== Given passage ==
_ _ _

But Trump usually doesn’t get anything meaningful for the political hits he takes. His tariffs are likely to be nuked by the Supreme Court. Nations like Canada and Denmark that he’s tried to muscle are standing firm and forming new alliances. Immigration crackdowns like Operation Metro Surge have done little to shrink the enormous population of illegal immigrants in the U.S. As bad as 2010 was for the left—the GOP picked up 63 House seats, six Senate seats, and flipped 20 state legislative chambers—imagine how much more dismal it would have been if Obamacare had also collapsed in Congress before passage. That’s the trajectory the GOP appears to be on.

 

There are two possible explanations for why the president keeps eating the pieces. One is that he can’t resist trying to bully opponents even when he has reason to know that doing so will backfire.

_ _ _

== Information provided ==
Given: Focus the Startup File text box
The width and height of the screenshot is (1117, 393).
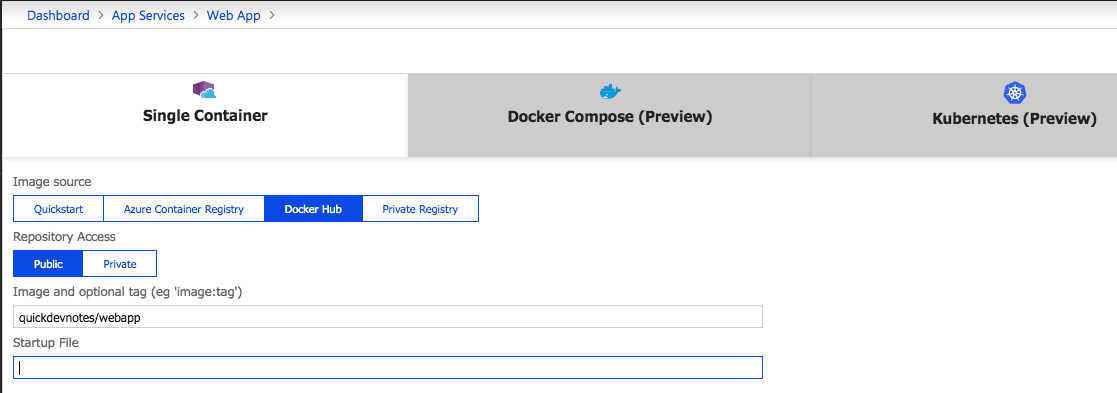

_ _ _

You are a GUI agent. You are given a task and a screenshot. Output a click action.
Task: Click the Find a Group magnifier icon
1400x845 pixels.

_ _ _

== Written tasks ==
• A. In the commentary on Trump's political costs, how many House seats did the GOP pick up in 2010?
• B. List every gain the commentary on Trump's political costs credits to the GOP in 2010.
• C. Pick up the commentary on Trump's political costs after its last sentence and carry it forward.
The listing is unrelated material and has no connection to the commentary on Trump's political costs.

== Per-task outputs ==
• A. 63

• B. 63 House seats, six Senate seats, and 20 flipped state legislative chambers

• C.
Practically every unpopular policy I named earlier has come packaged with off-putting insults aimed at its target and heavy-handed threats to make that target suffer for refusing to give Trump what he wants. That matters. One high-level European official recently told Politico that the president’s domineering approach has caused a “violent” change of heart among his colleagues about the U.S. government while another complained of the “lack of respect for Europe” that the administration routinely, and gratuitously, communicates.

 

The Gordie Howe Bridge episode came after a year of Trump foolishly taunting Canada about making it the 51st state, and the crackdown in Minneapolis involved two separate attempts by the administration to smear Americans shot to death by federal agents as domestic terrorists. The boorishness with which America’s leader conducts business ends up alienating everyone outside his own churlish base, hardening the resistance of opponents whose pride he’s offended and alienating voters who might have been receptive to his ends but don’t want to associate themselves with the means. Not so strategic.

 

He can’t help it, though. The ethics of postliberalism plus his own domineering nature mean intimidation and compulsion will always be his One Neat Trick on policy. He didn’t set immigration agents loose on Minneapolis as part of some master strategic plan to boost the GOP’s popularity before the midterms, he did it because authoritarians don’t know how else to solve problems. He cares about public opinion, sure, but you know how it goes with snakes.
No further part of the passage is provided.